*Prompt*
Across the records that follow, count each line holding "computer", and write only the total.

* * * * *

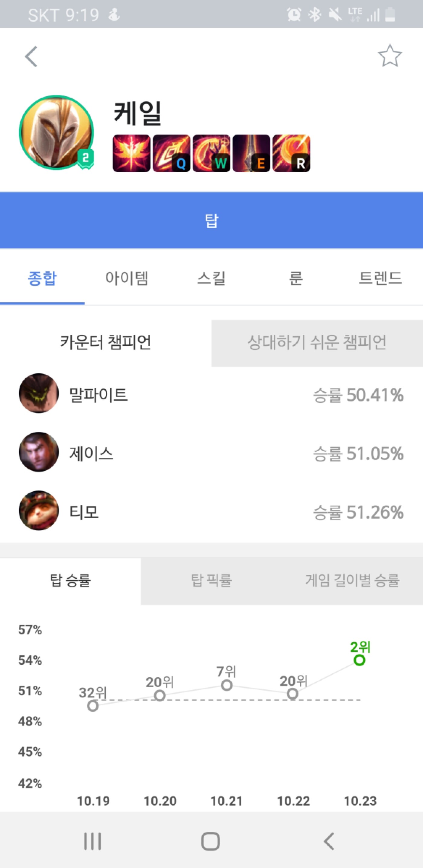
Task: Tap the W skill icon
Action: (x=212, y=153)
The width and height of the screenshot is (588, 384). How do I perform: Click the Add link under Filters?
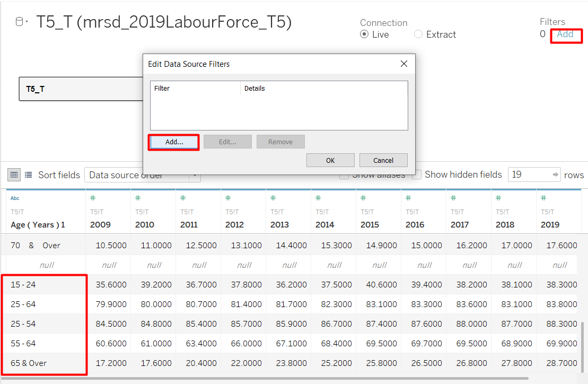[565, 34]
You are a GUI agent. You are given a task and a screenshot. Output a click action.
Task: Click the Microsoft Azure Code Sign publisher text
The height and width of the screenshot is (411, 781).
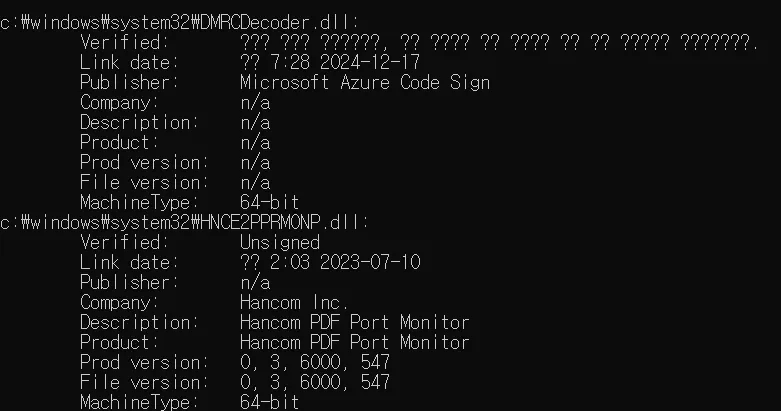(365, 83)
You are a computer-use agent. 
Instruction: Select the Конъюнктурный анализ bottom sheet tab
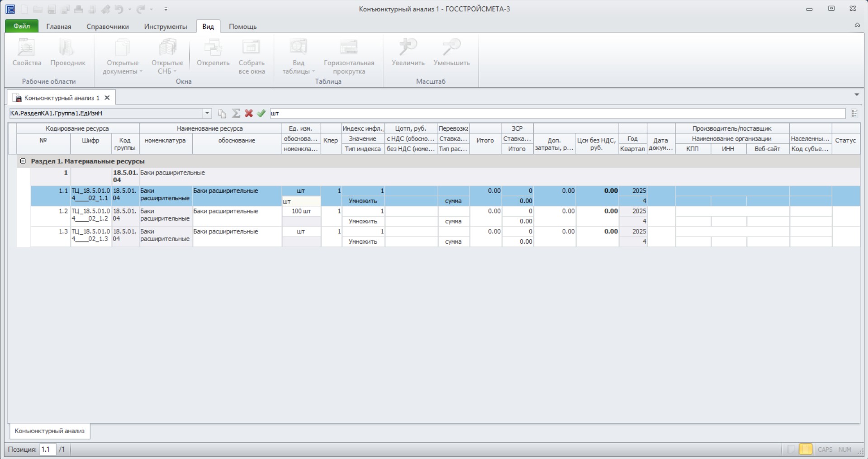coord(50,431)
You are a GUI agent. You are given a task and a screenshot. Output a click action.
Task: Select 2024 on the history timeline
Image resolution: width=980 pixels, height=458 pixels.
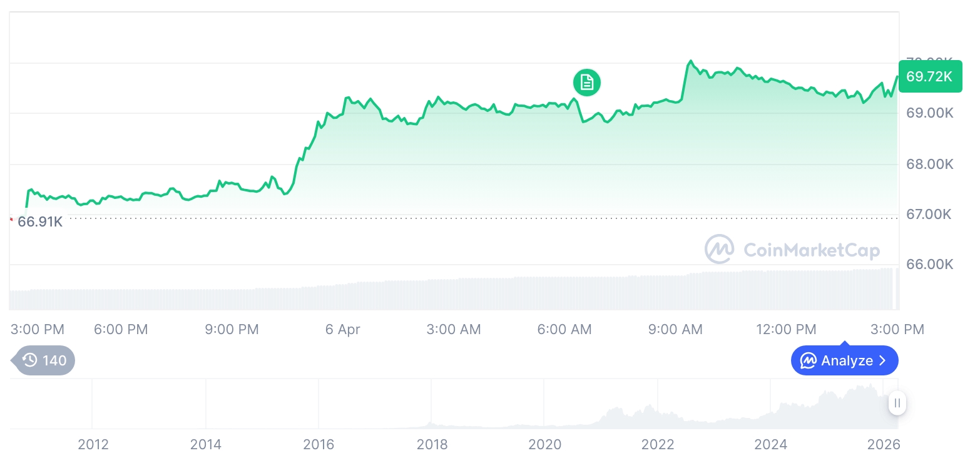pyautogui.click(x=770, y=444)
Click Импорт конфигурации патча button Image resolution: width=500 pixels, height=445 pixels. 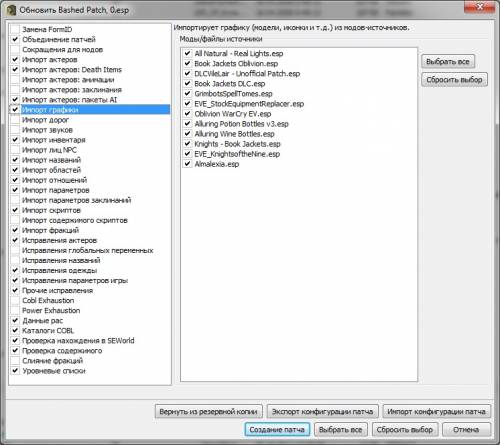[x=436, y=412]
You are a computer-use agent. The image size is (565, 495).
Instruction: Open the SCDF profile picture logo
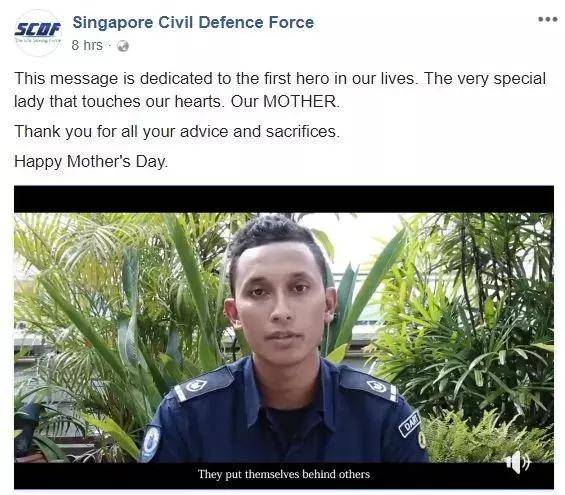tap(37, 32)
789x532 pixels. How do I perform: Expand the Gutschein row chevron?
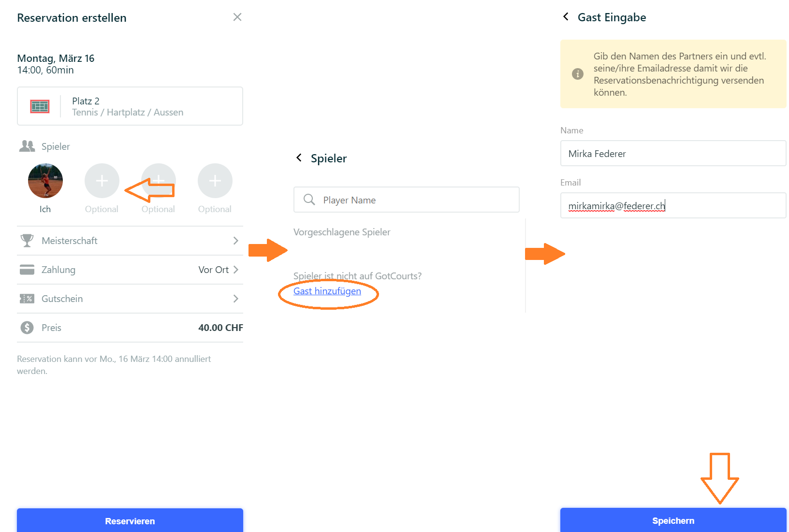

* * * * *

*Response to the task*
2